Introduction: Immunohistochemistry (IHC) for the estrogen receptor (ER), progesterone receptor (PR), and human epidermal growth factor receptor 2 (HER2) biomarkers has prognostic and therapeutic value in breast cancer. This study aimed to compare the expression of ER, PR, and HER2 between paired malignant effusions and tissue samples of breast cancer. Methods: Our electronic archive was searched for all effusions diagnosed as breast carcinomas within a pre-defined period (January 2018–October 2021). Next, their cell blocks (CBs) were subjected to ER, PR, HER2 IHC, or in situ hybridization, in addition to EGFR IHC. The expression of hormone receptors (HRs) and HER2 was subsequently compared between tissue and effusion cytology samples derived from the same patients.
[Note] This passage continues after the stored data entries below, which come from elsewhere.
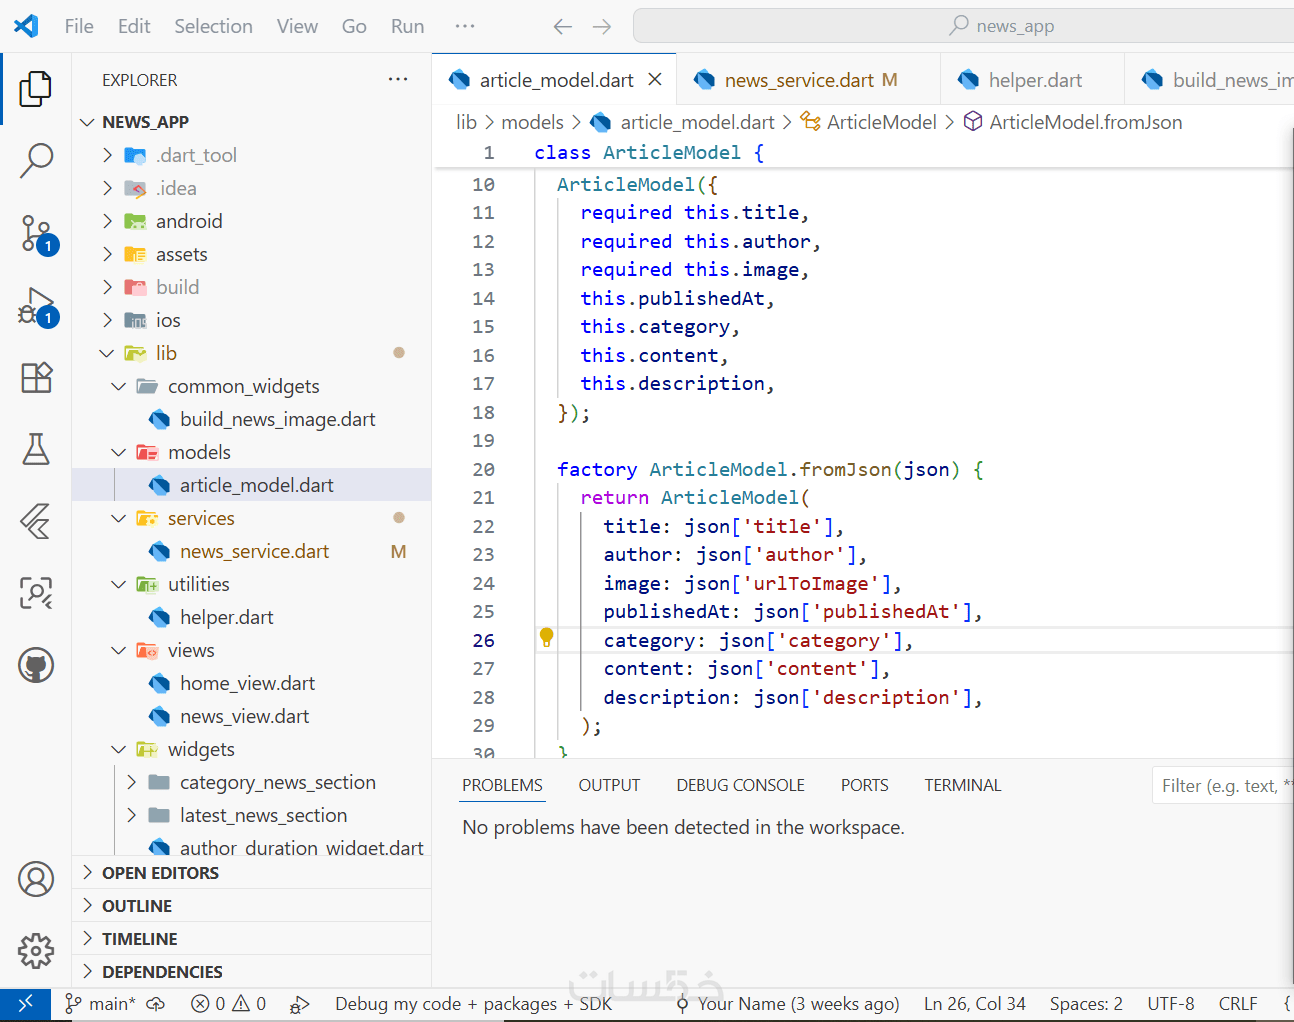This screenshot has height=1022, width=1294.
Task: Open the Extensions view icon
Action: pyautogui.click(x=36, y=378)
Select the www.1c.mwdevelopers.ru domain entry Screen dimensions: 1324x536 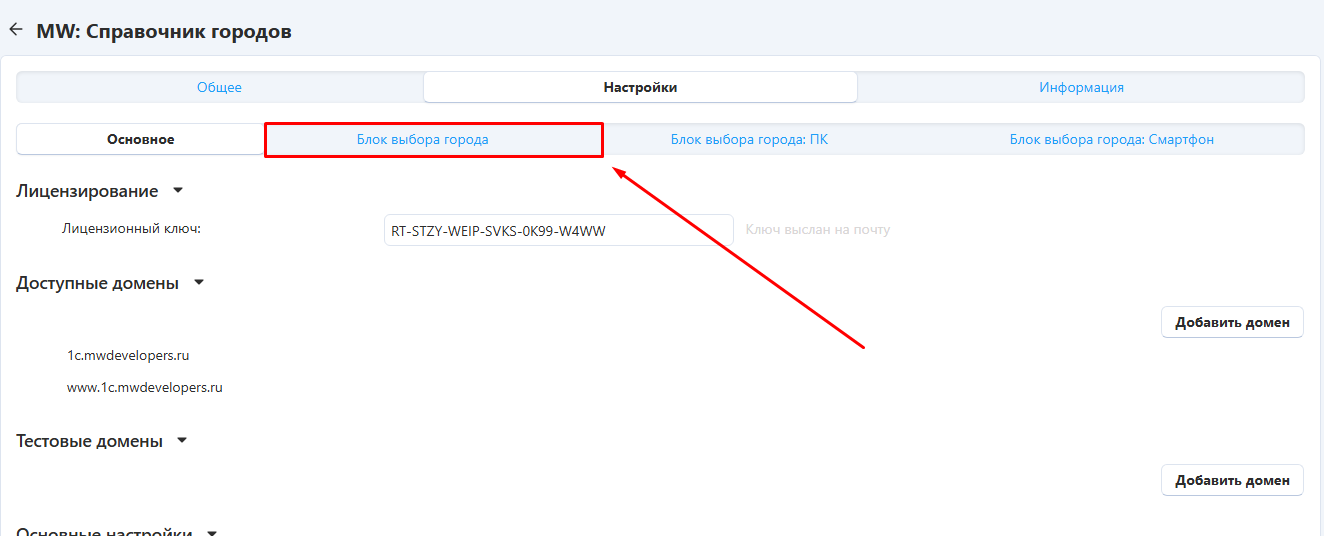(x=144, y=387)
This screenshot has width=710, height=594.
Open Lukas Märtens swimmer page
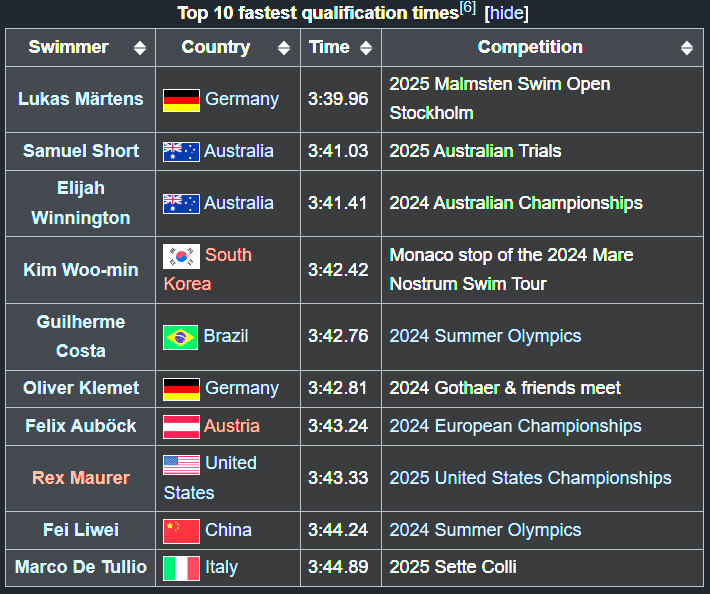[81, 99]
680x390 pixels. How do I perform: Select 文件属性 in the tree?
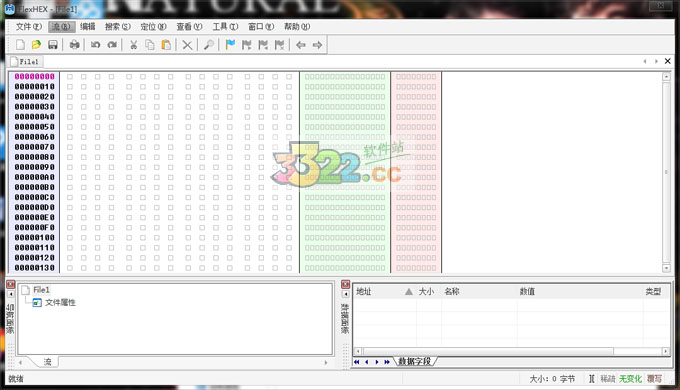(60, 302)
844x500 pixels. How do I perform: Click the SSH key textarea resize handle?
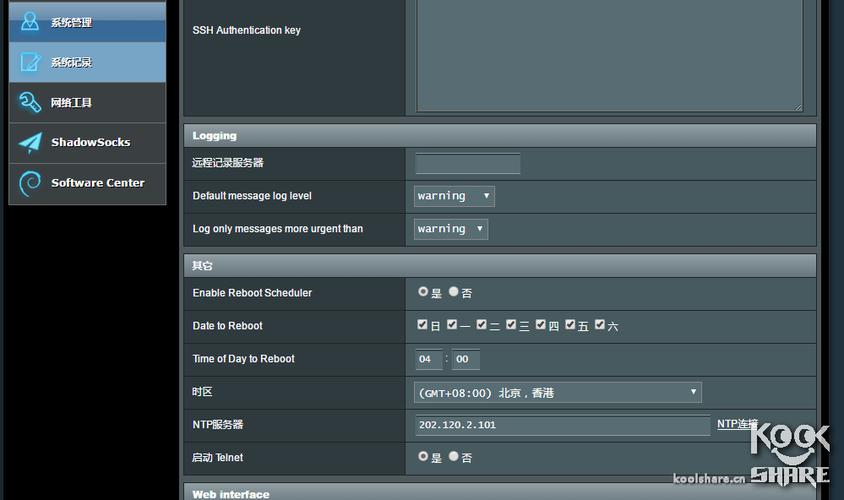pos(798,108)
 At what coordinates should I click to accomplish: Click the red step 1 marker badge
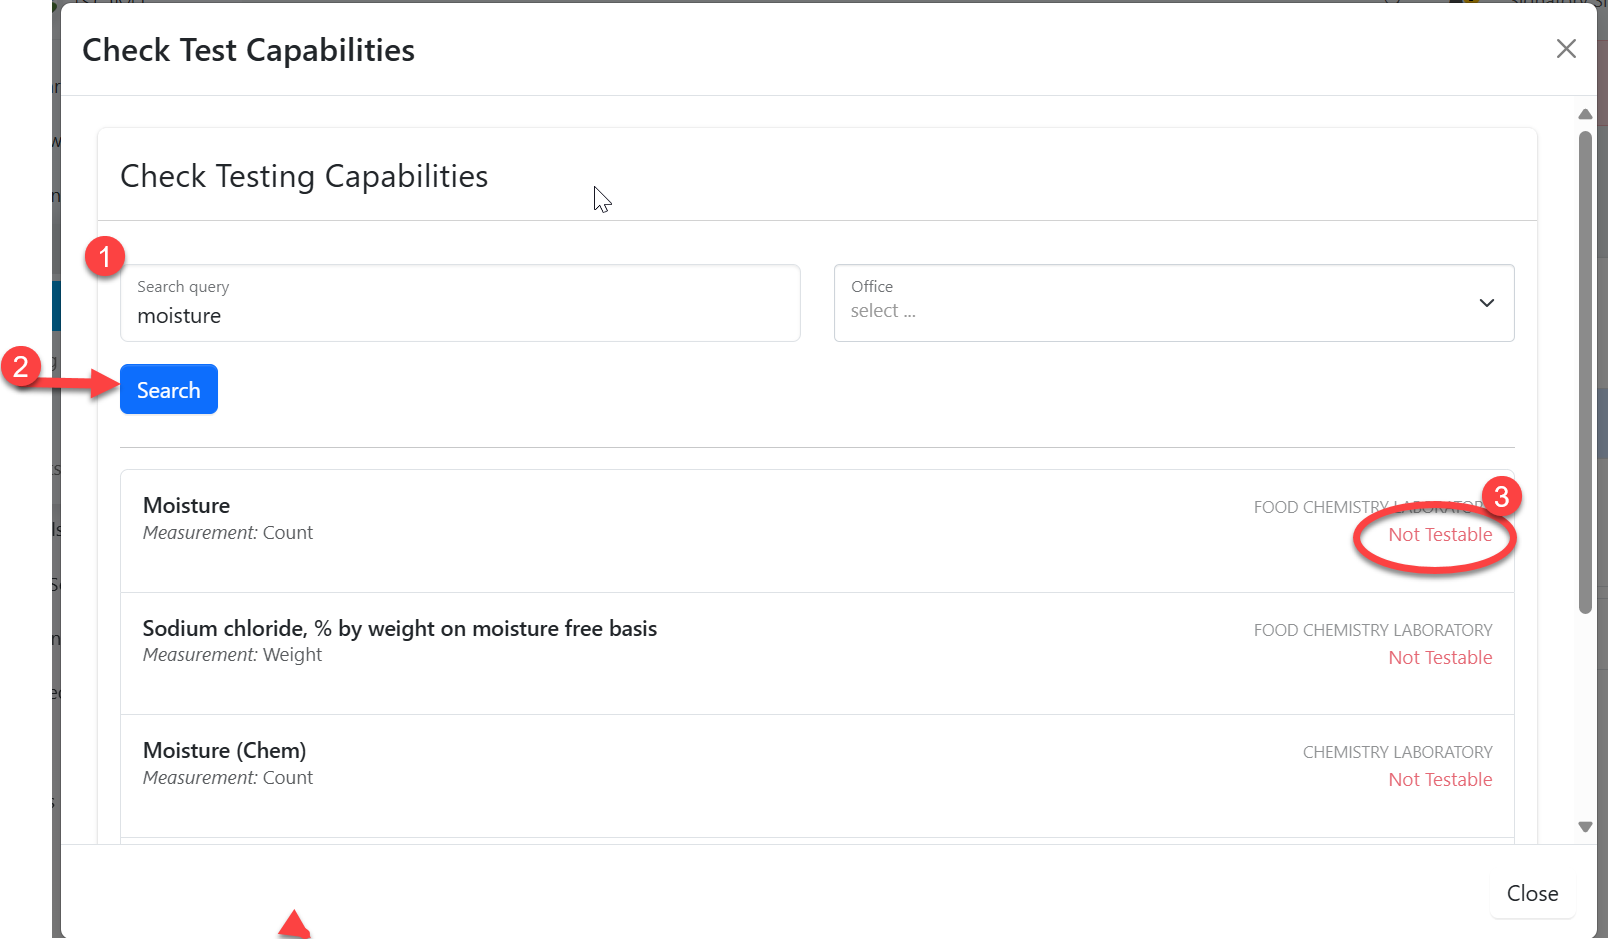[105, 257]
Results: Only 2/76 (2.6%) of the breast cancer patients analyzed showed a malignant effusion at their initial presentation. ER, PR, and HER2 discordance rates between paired malignant effusions and tissue samples obtained at initial diagnosis were 24.3% (17/73), 40.8% (29/71), and 9.1% (6/66), respectively. The HR–/HER2– status was found more often at effusions compared to paired tissue biopsies obtained at initial diagnosis (30/70 vs. 17/70; p < 0.001). In addition, the HR–/HER2– status was significantly associated with an earlier development of a malignant effusion, when found at initial diagnosis (p < 0.001; log-rank test), first recurrence/metastasis (either solid or effusion) (p = 0.012; log-rank test), effusion samples (p = 0.007; log-rank test), and any tumor sample obtained (p = 0.009; log-rank test). Lastly, EGFR overexpression in the HR–/HER2– effusion samples was significantly associated with a shorter post-effusion survival (p = 0.019; log-rank test). Conclusion: Serous effusion cytology provides high-quality material for ancillary techniques, especially when CBs are prepared, reflecting cancer heterogeneity.